▸ **ACTIVITY**: Among the entries below, find the lines with the word "profile" and copy them.

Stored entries

● ● ● ● ●

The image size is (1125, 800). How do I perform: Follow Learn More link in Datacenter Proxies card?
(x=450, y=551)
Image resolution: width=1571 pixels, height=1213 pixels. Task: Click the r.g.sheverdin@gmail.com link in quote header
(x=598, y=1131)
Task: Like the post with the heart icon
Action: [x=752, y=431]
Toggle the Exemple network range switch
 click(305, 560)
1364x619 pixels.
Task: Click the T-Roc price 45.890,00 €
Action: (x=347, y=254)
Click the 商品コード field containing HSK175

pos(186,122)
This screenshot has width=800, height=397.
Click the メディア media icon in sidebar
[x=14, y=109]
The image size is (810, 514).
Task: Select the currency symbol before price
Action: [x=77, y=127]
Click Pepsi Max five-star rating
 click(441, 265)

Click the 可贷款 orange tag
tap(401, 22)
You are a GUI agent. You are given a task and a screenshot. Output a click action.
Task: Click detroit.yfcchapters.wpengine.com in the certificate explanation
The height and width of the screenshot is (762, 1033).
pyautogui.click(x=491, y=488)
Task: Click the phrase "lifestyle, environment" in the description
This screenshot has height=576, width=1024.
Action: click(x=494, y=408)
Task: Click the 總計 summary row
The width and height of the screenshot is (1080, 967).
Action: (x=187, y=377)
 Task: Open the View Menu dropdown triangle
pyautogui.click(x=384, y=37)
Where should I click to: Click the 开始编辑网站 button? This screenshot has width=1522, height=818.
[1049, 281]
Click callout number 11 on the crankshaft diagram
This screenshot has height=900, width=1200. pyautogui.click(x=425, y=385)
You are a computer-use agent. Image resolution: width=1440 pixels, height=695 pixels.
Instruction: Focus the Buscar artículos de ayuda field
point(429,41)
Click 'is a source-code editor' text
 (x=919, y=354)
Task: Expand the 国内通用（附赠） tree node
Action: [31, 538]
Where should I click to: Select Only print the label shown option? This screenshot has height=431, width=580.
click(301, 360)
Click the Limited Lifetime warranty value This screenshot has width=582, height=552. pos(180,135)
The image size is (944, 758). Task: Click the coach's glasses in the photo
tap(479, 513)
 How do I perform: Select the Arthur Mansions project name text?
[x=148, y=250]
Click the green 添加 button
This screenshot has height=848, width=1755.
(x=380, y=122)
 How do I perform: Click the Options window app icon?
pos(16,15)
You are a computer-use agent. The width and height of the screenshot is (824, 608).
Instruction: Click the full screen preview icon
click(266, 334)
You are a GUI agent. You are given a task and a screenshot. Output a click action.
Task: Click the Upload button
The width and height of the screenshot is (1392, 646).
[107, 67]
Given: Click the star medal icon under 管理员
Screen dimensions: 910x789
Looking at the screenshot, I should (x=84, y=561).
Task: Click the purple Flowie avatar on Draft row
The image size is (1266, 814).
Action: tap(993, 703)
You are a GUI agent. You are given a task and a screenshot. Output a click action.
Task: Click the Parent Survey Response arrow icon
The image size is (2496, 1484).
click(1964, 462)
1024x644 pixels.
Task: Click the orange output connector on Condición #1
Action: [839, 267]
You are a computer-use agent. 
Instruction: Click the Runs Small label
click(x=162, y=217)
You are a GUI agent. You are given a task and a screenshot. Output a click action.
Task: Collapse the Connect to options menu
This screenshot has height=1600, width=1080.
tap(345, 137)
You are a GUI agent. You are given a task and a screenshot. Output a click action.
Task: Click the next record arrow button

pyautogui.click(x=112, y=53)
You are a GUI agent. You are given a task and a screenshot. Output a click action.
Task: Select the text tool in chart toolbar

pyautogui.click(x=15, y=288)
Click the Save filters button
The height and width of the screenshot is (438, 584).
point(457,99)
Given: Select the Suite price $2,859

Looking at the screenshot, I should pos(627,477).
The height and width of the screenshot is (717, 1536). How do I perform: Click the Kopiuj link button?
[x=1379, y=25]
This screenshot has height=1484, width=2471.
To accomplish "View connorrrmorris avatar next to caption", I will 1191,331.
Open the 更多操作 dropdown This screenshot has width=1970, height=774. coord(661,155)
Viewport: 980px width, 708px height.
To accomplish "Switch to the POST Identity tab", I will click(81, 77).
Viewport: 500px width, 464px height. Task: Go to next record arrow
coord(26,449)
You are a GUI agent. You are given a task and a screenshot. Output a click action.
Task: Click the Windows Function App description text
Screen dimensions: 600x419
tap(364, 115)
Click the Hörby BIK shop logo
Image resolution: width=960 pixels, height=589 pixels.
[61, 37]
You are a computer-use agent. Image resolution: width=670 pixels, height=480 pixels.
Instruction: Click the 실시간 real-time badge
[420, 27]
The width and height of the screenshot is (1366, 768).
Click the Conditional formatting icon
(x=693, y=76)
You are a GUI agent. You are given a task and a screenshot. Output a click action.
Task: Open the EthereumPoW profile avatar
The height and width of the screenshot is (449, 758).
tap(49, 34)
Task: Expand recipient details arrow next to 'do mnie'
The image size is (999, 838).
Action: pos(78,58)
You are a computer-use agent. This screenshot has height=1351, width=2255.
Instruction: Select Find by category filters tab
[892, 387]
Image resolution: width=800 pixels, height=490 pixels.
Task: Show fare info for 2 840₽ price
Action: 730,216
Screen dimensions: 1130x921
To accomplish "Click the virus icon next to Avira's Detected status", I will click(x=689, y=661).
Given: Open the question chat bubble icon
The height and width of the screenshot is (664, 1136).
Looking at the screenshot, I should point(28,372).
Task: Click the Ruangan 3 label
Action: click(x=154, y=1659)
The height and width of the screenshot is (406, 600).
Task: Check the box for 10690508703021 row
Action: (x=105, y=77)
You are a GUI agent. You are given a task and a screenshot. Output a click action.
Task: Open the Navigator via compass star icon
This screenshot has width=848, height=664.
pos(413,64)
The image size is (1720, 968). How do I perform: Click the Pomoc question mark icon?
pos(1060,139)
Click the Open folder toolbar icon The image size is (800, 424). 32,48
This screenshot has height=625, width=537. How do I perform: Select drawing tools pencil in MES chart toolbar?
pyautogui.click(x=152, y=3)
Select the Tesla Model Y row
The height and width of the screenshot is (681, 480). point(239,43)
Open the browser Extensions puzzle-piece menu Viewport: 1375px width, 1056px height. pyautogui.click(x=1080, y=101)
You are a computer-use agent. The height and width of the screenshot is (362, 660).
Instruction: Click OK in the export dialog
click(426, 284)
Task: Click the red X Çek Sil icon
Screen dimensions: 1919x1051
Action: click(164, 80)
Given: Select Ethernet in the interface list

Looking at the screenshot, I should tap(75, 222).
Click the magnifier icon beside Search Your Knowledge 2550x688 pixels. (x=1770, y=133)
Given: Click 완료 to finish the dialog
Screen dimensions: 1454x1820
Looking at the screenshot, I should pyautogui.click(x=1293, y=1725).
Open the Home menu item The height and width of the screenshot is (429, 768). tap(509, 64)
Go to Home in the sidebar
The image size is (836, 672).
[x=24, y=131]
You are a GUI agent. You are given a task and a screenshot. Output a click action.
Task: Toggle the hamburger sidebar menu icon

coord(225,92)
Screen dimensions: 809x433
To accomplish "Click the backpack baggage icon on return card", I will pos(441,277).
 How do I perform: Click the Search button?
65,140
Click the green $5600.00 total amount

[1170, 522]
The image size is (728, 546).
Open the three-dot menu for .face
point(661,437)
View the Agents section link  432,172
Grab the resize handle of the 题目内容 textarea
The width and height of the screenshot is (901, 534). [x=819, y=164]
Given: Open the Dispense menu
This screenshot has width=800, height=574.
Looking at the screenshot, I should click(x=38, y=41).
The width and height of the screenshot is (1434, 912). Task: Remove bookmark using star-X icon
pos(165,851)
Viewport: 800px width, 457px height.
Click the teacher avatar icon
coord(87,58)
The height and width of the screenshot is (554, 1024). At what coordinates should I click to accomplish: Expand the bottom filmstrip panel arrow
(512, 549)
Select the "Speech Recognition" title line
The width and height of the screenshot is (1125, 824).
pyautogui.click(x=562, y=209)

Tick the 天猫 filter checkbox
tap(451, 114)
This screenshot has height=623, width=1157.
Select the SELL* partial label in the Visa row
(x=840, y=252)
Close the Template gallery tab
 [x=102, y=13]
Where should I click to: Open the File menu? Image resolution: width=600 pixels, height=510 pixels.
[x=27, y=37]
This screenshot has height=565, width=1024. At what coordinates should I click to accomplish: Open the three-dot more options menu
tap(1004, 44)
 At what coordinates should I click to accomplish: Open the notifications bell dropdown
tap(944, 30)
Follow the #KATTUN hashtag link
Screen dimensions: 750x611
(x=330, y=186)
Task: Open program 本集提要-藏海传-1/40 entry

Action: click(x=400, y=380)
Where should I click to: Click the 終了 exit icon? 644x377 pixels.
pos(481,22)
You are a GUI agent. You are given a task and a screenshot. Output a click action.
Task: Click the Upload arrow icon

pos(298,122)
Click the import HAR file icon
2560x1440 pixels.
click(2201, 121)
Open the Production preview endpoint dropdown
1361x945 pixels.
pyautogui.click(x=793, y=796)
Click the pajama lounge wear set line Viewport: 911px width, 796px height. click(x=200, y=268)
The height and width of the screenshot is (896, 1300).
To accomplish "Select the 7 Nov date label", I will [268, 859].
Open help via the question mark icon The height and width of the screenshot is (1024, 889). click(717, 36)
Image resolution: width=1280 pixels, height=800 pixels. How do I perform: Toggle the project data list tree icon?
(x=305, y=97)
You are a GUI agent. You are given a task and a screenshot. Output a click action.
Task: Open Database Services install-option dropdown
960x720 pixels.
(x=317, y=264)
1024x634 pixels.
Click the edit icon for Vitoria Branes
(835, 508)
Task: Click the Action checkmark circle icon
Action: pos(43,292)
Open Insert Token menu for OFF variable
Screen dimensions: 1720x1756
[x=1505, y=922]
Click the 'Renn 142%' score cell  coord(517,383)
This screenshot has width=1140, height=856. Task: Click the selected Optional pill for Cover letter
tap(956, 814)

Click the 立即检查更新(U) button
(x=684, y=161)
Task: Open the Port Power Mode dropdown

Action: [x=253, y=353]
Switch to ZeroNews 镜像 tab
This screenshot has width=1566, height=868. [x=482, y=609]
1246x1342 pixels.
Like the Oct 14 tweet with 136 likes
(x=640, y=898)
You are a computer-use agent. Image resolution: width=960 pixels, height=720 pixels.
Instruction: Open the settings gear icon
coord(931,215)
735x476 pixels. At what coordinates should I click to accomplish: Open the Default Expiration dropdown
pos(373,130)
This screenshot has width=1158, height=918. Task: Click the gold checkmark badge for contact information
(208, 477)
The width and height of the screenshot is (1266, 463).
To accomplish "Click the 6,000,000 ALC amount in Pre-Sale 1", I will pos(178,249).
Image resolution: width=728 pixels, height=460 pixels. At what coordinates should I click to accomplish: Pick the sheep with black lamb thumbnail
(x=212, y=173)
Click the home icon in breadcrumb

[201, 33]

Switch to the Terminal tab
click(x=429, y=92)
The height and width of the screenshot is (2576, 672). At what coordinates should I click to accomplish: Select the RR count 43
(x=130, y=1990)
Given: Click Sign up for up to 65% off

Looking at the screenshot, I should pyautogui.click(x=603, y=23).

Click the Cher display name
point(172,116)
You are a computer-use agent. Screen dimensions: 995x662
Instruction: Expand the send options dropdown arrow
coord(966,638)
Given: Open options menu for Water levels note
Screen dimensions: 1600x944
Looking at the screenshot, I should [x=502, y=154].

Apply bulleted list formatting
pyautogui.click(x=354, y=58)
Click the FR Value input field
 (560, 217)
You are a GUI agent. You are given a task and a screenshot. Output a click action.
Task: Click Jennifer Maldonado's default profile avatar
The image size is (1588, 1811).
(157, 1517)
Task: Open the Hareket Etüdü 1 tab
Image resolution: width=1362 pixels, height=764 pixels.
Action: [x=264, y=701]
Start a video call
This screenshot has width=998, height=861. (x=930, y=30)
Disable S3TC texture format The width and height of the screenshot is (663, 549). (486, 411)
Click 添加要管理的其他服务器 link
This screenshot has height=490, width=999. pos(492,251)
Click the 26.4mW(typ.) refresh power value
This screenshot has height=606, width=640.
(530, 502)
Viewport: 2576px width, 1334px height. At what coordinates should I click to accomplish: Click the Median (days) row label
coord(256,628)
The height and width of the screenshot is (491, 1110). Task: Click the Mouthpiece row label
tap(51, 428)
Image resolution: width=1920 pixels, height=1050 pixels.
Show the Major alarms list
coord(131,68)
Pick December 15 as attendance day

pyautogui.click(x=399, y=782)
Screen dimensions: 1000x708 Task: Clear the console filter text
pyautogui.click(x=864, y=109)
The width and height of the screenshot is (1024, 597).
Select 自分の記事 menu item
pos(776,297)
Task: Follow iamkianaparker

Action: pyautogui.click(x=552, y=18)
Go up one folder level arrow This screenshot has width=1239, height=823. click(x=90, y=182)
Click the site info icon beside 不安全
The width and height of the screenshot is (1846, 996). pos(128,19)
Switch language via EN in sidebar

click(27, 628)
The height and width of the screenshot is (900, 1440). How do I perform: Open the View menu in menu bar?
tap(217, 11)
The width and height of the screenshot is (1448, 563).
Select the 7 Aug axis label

● ● ● ● ●

▸ **RESPONSE AREA**:
Task: Open the EthereumPoW profile avatar
Task: Click Jennifer Maldonado's default profile avatar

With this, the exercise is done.